Saturday, July 13, 2024

"Boy Kills World," Gets Twisted

I've watched a lot of R-rated, ultra-violent, over-the-top action movies, and they rarely manage to get the combination of action and humor right.  Either they come across as too mean-spirited, too vulgar, or just too silly.  "Boy Kills World" is one of the better ones I've seen, largely because it understands that it is an adolescent fantasy, leans into the absurdity, and uses the common tropes of these stories to its advantage.


Our hero is a deaf-mute young man known only as Boy (Bill Sarsgaard), who has devoted most of his life to training for the day he'll take revenge against the people who killed his family.  Under the tutelage of the cruel Shaman (Yayan Ruhian), he matures into a formidable badass.  However, he's never really grown up.  His internal monologue, voiced by H. Jon Benjamin, reveals that Boy is still immature after years of isolation - doing his best to look cool while mentally operating on the level of a twelve year-old video game loving kid.  The only book he had access to was the dictionary, so he recites vocabulary and definitions to himself as part of his self-narration.  He also regularly hallucinates his younger sister Mina (Quinn Copeland), who gives him someone to talk to.  

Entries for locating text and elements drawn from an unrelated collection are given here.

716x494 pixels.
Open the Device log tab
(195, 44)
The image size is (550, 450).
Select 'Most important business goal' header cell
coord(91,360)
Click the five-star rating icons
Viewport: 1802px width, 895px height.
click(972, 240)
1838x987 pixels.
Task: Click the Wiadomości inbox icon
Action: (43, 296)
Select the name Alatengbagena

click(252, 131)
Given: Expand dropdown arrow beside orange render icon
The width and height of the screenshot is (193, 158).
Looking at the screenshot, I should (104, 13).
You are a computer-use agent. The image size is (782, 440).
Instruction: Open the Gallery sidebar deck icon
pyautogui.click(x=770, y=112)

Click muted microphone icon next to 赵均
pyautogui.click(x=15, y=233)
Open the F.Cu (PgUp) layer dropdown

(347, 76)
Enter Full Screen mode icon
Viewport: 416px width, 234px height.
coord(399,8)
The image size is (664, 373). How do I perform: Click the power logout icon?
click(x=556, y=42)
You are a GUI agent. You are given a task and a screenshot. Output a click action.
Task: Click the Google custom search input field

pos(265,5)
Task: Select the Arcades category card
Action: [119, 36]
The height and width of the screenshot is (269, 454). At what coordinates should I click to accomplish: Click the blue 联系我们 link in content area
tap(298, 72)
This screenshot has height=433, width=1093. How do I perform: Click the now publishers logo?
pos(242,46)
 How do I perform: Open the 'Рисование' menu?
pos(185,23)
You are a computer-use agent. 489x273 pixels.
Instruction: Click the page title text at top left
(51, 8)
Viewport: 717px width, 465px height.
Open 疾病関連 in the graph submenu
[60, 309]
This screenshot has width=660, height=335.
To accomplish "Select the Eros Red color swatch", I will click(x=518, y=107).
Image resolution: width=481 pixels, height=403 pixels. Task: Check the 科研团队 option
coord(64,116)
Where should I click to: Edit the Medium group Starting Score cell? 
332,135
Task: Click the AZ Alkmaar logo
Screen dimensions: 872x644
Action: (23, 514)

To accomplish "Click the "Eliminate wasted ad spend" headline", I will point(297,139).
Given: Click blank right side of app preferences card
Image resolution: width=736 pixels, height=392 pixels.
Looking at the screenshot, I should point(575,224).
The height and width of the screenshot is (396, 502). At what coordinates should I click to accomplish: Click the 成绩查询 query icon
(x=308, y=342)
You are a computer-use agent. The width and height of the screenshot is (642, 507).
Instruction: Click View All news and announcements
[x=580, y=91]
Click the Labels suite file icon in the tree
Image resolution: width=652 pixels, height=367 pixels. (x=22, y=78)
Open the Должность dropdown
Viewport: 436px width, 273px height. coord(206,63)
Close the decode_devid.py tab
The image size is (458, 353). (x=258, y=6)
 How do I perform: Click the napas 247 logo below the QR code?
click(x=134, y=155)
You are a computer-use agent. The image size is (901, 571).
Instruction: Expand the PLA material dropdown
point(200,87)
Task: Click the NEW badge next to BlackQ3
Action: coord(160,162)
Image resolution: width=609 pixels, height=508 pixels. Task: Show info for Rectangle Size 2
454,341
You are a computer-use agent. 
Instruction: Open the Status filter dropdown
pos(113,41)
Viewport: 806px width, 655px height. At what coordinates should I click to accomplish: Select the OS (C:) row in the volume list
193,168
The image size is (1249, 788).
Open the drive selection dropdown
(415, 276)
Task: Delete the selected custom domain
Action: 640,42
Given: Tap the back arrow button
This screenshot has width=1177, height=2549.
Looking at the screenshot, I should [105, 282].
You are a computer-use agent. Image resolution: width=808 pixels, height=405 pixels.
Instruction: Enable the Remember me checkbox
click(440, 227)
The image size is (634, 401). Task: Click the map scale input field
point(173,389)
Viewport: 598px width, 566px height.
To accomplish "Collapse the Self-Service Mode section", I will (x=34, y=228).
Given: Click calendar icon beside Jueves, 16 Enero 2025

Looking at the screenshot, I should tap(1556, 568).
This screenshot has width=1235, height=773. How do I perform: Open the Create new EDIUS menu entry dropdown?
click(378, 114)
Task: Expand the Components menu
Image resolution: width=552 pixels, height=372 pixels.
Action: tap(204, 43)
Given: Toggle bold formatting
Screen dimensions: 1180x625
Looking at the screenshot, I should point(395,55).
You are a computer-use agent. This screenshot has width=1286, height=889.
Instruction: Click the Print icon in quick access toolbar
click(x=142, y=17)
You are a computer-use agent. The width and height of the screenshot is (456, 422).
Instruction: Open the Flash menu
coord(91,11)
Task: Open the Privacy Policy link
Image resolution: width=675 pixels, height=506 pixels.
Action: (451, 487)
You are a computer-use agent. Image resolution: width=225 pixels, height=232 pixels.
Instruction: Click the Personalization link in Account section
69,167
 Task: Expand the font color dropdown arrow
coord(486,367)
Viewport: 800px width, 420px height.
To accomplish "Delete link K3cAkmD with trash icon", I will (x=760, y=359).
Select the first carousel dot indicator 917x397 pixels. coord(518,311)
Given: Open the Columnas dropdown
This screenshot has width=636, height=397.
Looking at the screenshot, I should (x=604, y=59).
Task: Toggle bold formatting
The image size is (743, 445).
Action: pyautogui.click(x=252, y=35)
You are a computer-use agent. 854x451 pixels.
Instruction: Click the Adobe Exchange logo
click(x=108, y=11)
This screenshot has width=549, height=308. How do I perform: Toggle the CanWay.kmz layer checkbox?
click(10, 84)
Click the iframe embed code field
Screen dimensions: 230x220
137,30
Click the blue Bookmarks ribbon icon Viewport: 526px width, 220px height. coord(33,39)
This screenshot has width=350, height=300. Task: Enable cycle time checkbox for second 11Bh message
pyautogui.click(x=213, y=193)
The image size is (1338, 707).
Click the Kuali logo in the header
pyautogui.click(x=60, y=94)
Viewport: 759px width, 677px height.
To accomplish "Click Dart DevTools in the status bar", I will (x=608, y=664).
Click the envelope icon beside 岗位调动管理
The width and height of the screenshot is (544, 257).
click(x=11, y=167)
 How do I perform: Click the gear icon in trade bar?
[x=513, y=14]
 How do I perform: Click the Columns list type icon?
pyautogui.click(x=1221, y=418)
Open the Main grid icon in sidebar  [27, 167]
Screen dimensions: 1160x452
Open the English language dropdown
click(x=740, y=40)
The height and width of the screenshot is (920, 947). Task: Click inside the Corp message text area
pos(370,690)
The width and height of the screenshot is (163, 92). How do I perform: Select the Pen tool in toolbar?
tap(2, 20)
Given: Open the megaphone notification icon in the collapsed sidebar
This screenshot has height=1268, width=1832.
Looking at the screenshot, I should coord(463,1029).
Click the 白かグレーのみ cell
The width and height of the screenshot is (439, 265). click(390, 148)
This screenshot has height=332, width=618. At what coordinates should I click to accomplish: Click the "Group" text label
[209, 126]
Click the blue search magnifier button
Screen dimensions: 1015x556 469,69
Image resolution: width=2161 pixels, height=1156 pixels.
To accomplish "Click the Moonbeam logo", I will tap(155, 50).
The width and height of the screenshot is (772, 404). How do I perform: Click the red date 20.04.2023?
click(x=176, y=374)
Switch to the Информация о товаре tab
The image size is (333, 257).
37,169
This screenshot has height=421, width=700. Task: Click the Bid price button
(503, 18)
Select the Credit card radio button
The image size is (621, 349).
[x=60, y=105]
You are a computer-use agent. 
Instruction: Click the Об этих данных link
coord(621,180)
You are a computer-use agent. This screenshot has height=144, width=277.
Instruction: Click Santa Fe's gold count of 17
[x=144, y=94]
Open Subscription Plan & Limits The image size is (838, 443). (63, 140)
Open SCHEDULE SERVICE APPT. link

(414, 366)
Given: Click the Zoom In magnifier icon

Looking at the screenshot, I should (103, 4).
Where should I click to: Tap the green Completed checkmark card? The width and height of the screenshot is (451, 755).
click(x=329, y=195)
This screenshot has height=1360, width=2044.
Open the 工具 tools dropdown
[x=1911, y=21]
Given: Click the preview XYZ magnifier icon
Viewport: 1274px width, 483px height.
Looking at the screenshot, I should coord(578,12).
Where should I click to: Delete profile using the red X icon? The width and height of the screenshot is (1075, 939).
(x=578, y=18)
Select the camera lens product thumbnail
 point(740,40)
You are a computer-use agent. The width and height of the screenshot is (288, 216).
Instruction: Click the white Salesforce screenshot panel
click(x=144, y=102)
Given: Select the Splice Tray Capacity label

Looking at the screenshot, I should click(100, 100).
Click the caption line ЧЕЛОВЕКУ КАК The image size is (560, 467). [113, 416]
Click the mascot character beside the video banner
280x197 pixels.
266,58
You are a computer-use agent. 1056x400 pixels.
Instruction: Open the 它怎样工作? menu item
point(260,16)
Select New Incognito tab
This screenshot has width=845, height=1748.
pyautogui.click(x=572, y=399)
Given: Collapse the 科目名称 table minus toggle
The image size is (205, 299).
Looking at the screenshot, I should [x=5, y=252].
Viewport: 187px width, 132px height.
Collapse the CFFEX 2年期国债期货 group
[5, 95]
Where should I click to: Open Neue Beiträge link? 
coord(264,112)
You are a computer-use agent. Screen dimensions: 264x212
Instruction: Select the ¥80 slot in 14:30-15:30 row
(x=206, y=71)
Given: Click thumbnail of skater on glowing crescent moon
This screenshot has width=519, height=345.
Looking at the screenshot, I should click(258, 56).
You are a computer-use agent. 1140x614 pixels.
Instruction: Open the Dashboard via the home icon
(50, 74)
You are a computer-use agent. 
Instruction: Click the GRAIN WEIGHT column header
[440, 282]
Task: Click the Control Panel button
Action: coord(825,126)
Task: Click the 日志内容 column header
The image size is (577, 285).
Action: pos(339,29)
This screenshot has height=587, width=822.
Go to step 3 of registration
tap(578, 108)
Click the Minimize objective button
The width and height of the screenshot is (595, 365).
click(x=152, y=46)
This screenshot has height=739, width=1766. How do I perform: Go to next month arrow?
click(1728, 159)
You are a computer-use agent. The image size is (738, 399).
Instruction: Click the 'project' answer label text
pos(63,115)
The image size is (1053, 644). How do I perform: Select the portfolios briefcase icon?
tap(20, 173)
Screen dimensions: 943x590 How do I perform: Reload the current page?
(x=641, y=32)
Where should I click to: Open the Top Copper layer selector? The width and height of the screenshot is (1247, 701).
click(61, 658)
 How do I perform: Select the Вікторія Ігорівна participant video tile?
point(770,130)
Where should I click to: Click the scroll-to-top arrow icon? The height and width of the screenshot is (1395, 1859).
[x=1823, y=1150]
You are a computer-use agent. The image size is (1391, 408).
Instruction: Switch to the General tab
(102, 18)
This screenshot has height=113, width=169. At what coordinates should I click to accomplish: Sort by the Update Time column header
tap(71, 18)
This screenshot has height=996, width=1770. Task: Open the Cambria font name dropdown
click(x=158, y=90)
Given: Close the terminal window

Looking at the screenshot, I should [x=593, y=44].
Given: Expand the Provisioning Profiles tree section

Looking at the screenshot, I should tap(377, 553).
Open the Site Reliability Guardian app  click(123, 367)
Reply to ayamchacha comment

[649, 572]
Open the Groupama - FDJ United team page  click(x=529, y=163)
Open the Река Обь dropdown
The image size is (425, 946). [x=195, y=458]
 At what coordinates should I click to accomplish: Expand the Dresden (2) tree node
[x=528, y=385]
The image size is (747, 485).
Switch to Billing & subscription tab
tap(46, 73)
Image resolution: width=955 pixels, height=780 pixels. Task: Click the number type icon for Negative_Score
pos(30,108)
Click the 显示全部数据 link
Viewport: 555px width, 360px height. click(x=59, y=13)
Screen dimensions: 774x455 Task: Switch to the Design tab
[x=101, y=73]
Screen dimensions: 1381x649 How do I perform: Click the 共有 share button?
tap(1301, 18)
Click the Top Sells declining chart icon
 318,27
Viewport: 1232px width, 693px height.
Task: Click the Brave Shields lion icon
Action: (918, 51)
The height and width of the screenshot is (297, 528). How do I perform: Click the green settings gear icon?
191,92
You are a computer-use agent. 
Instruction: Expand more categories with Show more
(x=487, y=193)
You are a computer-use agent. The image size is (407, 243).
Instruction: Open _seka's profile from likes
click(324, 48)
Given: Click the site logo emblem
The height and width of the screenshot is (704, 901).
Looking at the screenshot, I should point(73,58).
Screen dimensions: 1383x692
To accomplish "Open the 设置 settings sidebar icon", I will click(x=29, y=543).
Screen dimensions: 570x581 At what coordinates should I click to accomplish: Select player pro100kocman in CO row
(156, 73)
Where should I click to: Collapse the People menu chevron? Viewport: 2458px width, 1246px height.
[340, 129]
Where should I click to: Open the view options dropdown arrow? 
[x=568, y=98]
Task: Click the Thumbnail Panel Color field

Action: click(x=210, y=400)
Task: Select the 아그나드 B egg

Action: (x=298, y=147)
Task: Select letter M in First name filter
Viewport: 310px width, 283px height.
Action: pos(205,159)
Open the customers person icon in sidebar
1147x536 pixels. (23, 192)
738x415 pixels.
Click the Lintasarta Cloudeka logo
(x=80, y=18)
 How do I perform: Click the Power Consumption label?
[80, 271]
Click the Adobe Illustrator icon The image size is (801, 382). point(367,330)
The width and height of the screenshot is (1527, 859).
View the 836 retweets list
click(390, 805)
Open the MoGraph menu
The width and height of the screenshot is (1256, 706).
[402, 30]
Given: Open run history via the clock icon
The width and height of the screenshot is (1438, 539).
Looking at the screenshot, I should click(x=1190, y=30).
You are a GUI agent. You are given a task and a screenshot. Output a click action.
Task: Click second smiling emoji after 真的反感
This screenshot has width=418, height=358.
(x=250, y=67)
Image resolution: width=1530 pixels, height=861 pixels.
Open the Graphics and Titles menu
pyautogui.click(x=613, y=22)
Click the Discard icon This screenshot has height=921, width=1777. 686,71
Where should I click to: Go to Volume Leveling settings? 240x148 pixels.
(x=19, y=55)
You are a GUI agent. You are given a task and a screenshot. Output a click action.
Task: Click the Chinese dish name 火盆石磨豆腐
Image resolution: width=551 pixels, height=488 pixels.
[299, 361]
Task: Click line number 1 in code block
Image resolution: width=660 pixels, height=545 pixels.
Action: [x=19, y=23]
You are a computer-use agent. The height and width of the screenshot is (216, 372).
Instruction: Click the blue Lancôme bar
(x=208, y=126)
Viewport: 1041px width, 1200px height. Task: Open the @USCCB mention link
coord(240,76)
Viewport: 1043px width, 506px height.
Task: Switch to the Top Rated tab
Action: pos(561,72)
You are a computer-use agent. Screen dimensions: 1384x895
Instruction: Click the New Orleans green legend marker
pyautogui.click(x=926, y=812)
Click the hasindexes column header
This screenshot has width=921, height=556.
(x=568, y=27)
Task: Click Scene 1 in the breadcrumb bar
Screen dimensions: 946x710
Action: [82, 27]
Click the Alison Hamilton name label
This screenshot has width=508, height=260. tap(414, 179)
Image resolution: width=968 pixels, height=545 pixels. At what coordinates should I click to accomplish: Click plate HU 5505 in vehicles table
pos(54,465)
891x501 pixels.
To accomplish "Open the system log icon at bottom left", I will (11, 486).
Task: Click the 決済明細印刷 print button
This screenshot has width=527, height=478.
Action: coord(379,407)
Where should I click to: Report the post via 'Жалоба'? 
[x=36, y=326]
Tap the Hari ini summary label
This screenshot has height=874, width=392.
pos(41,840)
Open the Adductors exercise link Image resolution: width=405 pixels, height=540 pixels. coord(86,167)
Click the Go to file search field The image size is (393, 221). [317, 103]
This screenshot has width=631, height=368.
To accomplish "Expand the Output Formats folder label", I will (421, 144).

And this is fine, because the dystopian world that Boy operates in works by a twelve year-old's logic.  Boy's chief target is a paranoid tyrant named Hilda Van Der Koy (Famke Janssen).  Her siblings Gideon (Brett Gelman) and Melanie (Michelle Dockery), and Melanie's husband Glen (Sharlto Copely) help her run an oppressive totalitarian regime that regularly guns people down with impunity.  An annual "Culling" of the Van Der Koys' enemies is treated as a media spectacle, creating an opportunity to stage a vicious fight against costumed corporate mascots.  "Boy Kills World" is the kind of movie where comic book and video game stylization is everywhere.  There are all sorts of fun absurdist touches like Boy using a cheese grater as a weapon, and a Van Der Koy enforcer named June 27 (Jessica Rothe) wearing a helmet that displays pixel art and messages.  My favorite running gag involves Boy teaming up with a couple of resistance fighters, Basho (Andrew Koji) and Benny (Isaiah Mustafa).  Boy can't read Benny's lips, and because we're seeing everything from Boy's POV, Benny only speaks in a stream of gibberish words.  

  

This sort of clever business could get tiresome in a hurry, but the movie wisely doesn't rely on its gimmicks too much.  Directed by Moritz Mohr and written by Tyler Burton Smith Arend Remmers, the first two acts of the movie are great.  It moves fast, the action is relentless, and Bill Skarsgaard (having a very busy year) has no trouble getting Boy's emotions across without a word.  The humor is absurdist and silly, relying on a lot of visual gags and cartoon violence.  I am not remotely surprised that spinoff video games and an animated tie-in series are supposedly in the works.  Unfortunately, this approach doesn't carry through the whole film.  The filmmakers can't seem to help themselves and get too serious in the third act.  If this were a different kind of movie, the actors are good enough that they might have been able to pull off the tonal shift, but there's just not enough substance under all the antics for "Boy Kills World" to suddenly try to make us care at the last minute.        


This is the first feature - or at least the first American feature - for a lot of the creatives involved, and I expect that they'll go on to bigger and better things.  With "Boy Kills World" they've demonstrated a proficiency with the kind of kinetic action and mayhem that appeals to the young and anarchic, and hopefully they'll get more chances to improve.  I definitely appreciate what they managed to accomplish here, even if I think the script could have used a few more passes, and given the supporting cast more to do.  I fully expect to see these filmmakers picking up a franchise assignment eventually, and hopefully they'll find a more receptive audience in time.